Price fight sends oil plummeting 31 per cent
Another shockwave is about to rip through a world economy already reeling from the coronavirus.
Oil prices plunged after the dramatic breakdown of talks between OPEC and Russia on how to manage the world’s oil supply. Saudi Arabia responded with a price war and benchmark Brent crude tumbled by almost a third to $31 a barrel on Monday morning. According to Bloomberg News, Goldman Sachs Group Inc. told clients that prices, which started the year at $66, could quickly dip into the $20s.

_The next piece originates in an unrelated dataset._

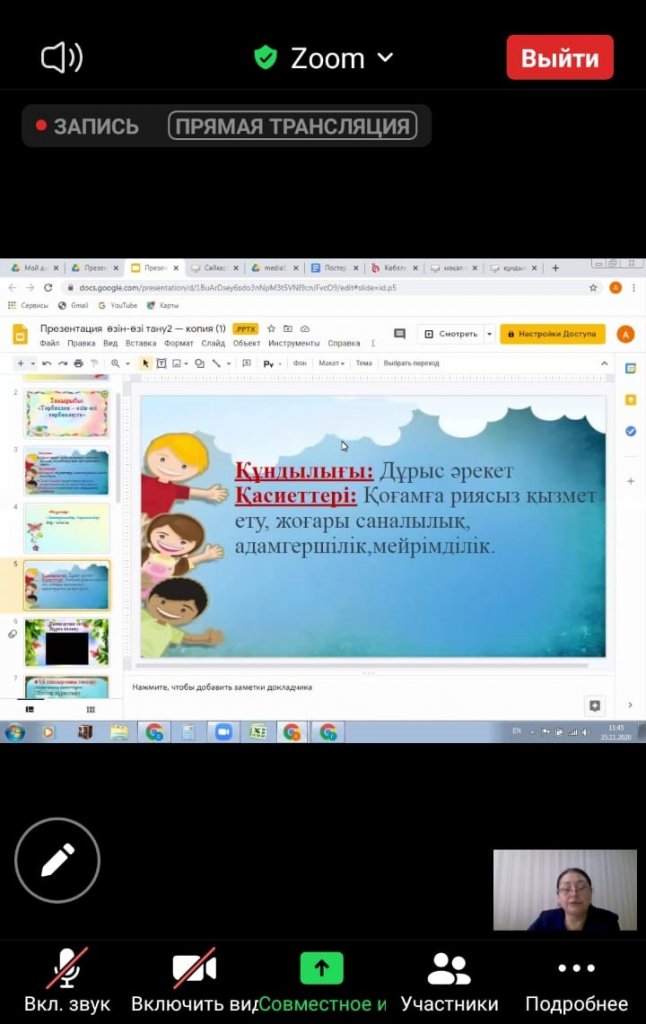Click the Настройки Доступа share button
Image resolution: width=646 pixels, height=1024 pixels.
(x=552, y=334)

Such an extraordinary move, if sustained, would savage national budgets from Venezuela to Iran, threaten the heartland of America’s shale revolution and upend politics around the world. For central bankers, the prospect of destabilizing prices are an added complication as they try to model the impact of the epidemic on the economy.

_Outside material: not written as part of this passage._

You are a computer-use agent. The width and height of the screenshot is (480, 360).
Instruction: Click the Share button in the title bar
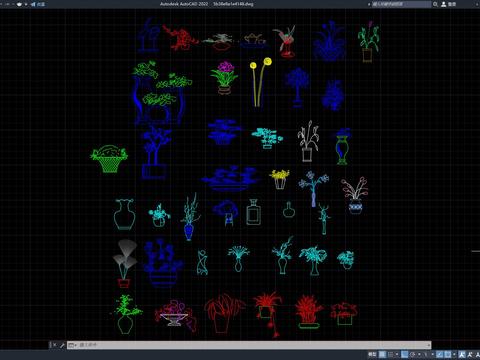point(38,4)
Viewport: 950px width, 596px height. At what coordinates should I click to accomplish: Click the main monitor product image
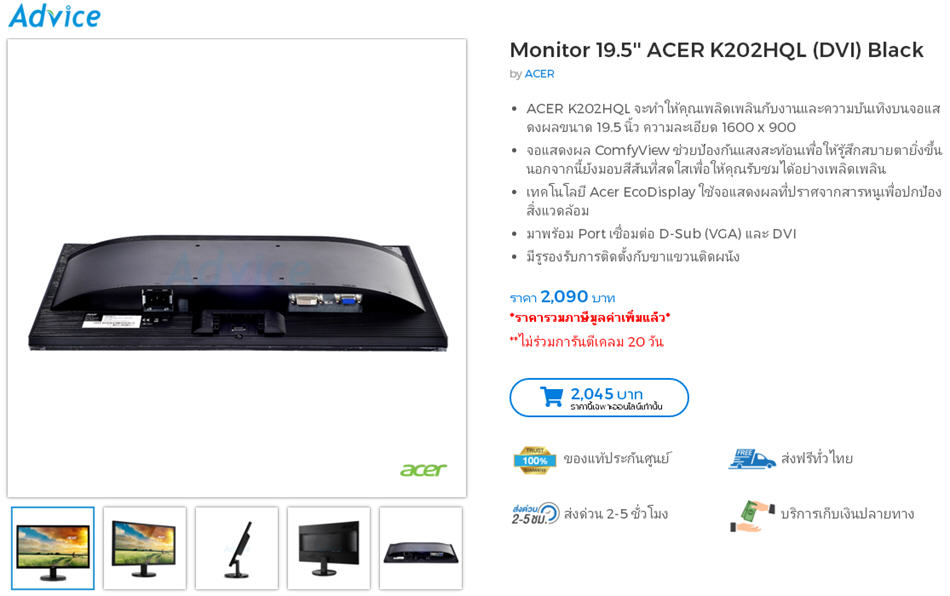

And a long period of cheap oil prices could even hurt the fight against climate change by slowing the transition to renewable energy.
“Something like this could have more global repercussions than a trade war between China and the U.S. because oil touches so many things in the world economy,” Rohitesh Dhawan, director of energy, climate and resources at Eurasia Group in London, told Bloomberg News.
There are winners from rock-bottom oil prices — among them China, the world’s largest oil importer, whose recovery from the virus will be key for the global economy.
But this time is different.
The U.S. — once a winner from low oil — is now an exporter rather than a buyer. And the hit to economic demand from the virus dulls the impact of any stimulus that cheap oil might provide. Oil shocks — on the way up — used to be feared for their impact on inflation.
Now in a world where central bankers desperately pursue price growth, the opposite dynamic is at play.